Meyer Monica K Rossi, Kandathil Cherian Kurian, Davis Seth J, Durairaj K Kay, Patel Priyesh N, Pepper Jon-Paul, Spataro Emily A, Most Sam P
Division of Facial Plastic and Reconstructive Surgery, Department of Otolaryngology-Head and Neck Surgery, Stanford University School of Medicine, Stanford, CA, USA.
Department of Otolaryngology, Head and Neck Surgery, Huntington Hospital, Pasadena, California, USA.
Aesthetic Plast Surg. 2025 Apr;49(7):1868-1873. doi: 10.1007/s00266-024-04343-0. Epub 2024 Sep 16.
Assessment of the readability, accuracy, quality, and completeness of ChatGPT (Open AI, San Francisco, CA), Gemini (Google, Mountain View, CA), and Claude (Anthropic, San Francisco, CA) responses to common questions about rhinoplasty.

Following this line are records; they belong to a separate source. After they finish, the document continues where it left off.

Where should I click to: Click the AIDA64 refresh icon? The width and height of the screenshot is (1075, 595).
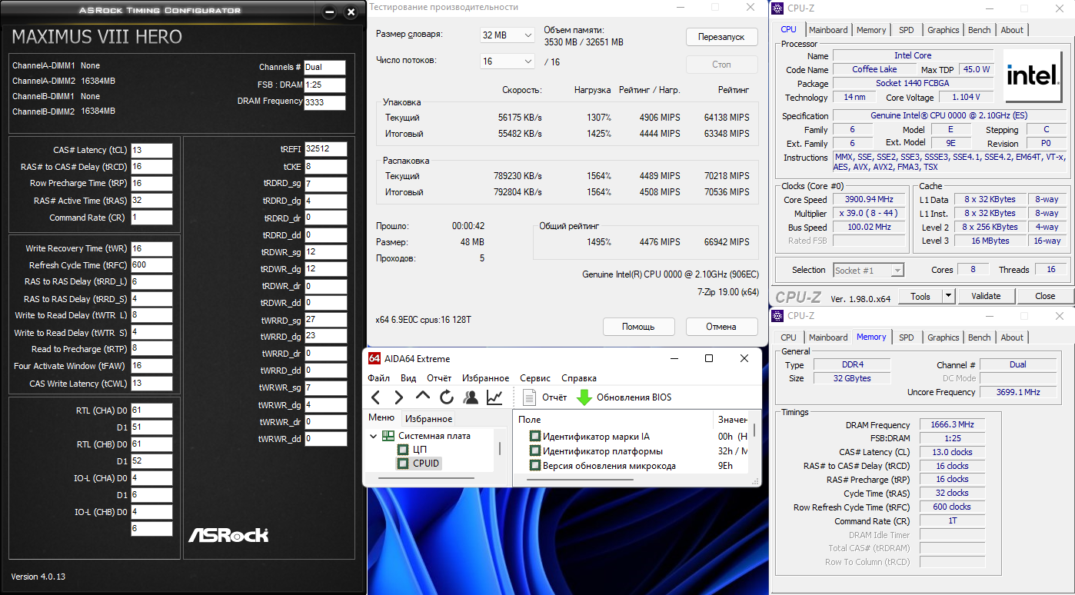446,397
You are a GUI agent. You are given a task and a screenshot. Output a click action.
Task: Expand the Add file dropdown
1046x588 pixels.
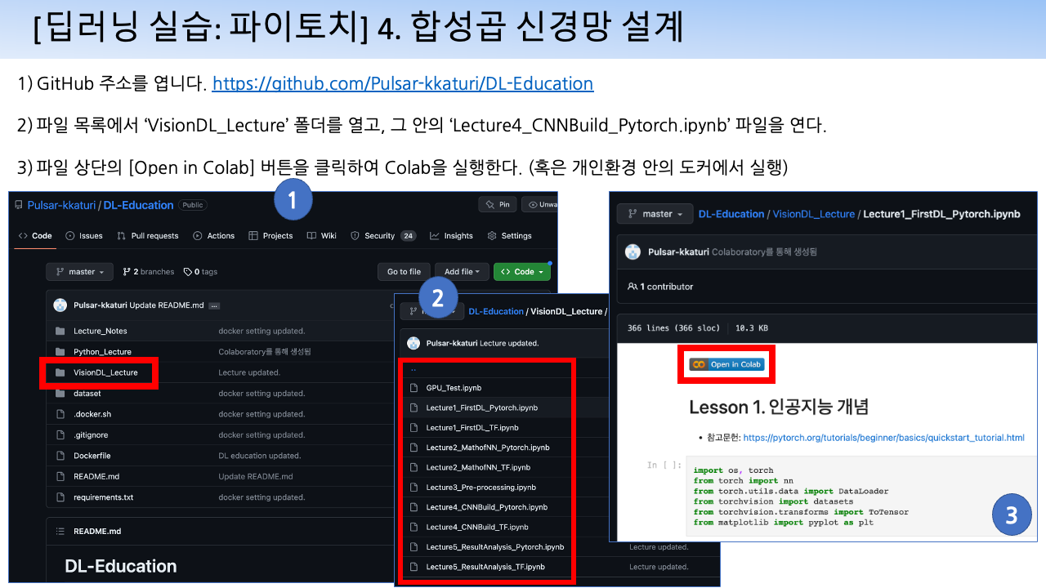click(x=461, y=271)

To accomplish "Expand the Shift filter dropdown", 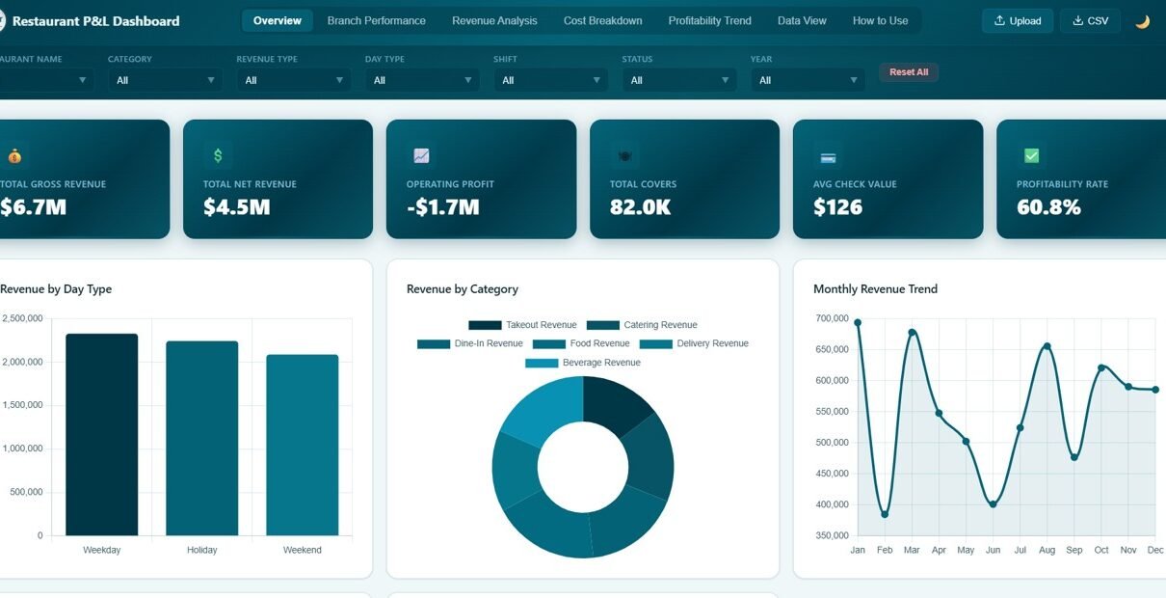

Ten questions commonly encountered in the senior author's (SPM) rhinoplasty practice were presented to ChatGPT-4, Gemini and Claude. Seven Facial Plastic and Reconstructive Surgeons with experience in rhinoplasty were asked to evaluate these responses for accuracy, quality, completeness, relevance, and use of medical jargon on a Likert scale. The responses were also evaluated using several readability indices.
ChatGPT achieved significantly higher evaluator scores for accuracy, and overall quality but scored significantly lower on completeness compared to Gemini and Claude. All three chatbot responses to the ten questions were rated as neutral to incomplete. All three chatbots were found to use medical jargon and scored at a college reading level for readability scores.
Rhinoplasty surgeons should be aware that the medical information found on chatbot platforms is incomplete and still needs to be scrutinized for accuracy. However, the technology does have potential for use in healthcare education by training it on evidence-based recommendations and improving readability.
This journal requires that authors assign a level of evidence to each article. For a full description of these Evidence-Based Medicine ratings, please refer to the Table of Contents or the online Instructions to Authors www.springer.com/00266 .
评估ChatGPT(OpenAI,加利福尼亚州旧金山)、Gemini(谷歌,加利福尼亚州山景城)和Claude(Anthropic,加利福尼亚州旧金山)对隆鼻常见问题的回答的可读性、准确性、质量和完整性。
向ChatGPT-4、Gemini和Claude提出资深作者(SPM)隆鼻实践中常见的10个问题。邀请7位有隆鼻经验的面部整形和重建外科医生,按照李克特量表对这些回答的准确性、质量、完整性、相关性和医学术语的使用进行评估。还使用了几个可读性指标对回答进行评估。
与Gemini和Claude相比,ChatGPT在准确性和整体质量方面获得了显著更高的评估分数,但在完整性方面得分显著更低。三个聊天机器人对这10个问题的回答均被评为中性至不完整。发现所有三个聊天机器人都使用医学术语,可读性得分处于大学阅读水平。
隆鼻外科医生应意识到,在聊天机器人平台上找到的医学信息是不完整的,仍需仔细审查其准确性。然而,通过基于循证推荐对其进行训练并提高可读性,这项技术在医疗保健教育中确实具有应用潜力。
证据水平V:本刊要求作者为每篇文章指定一个证据水平。有关这些循证医学评级的完整描述,请参阅目录或作者在线指南www.springer.com/00266 。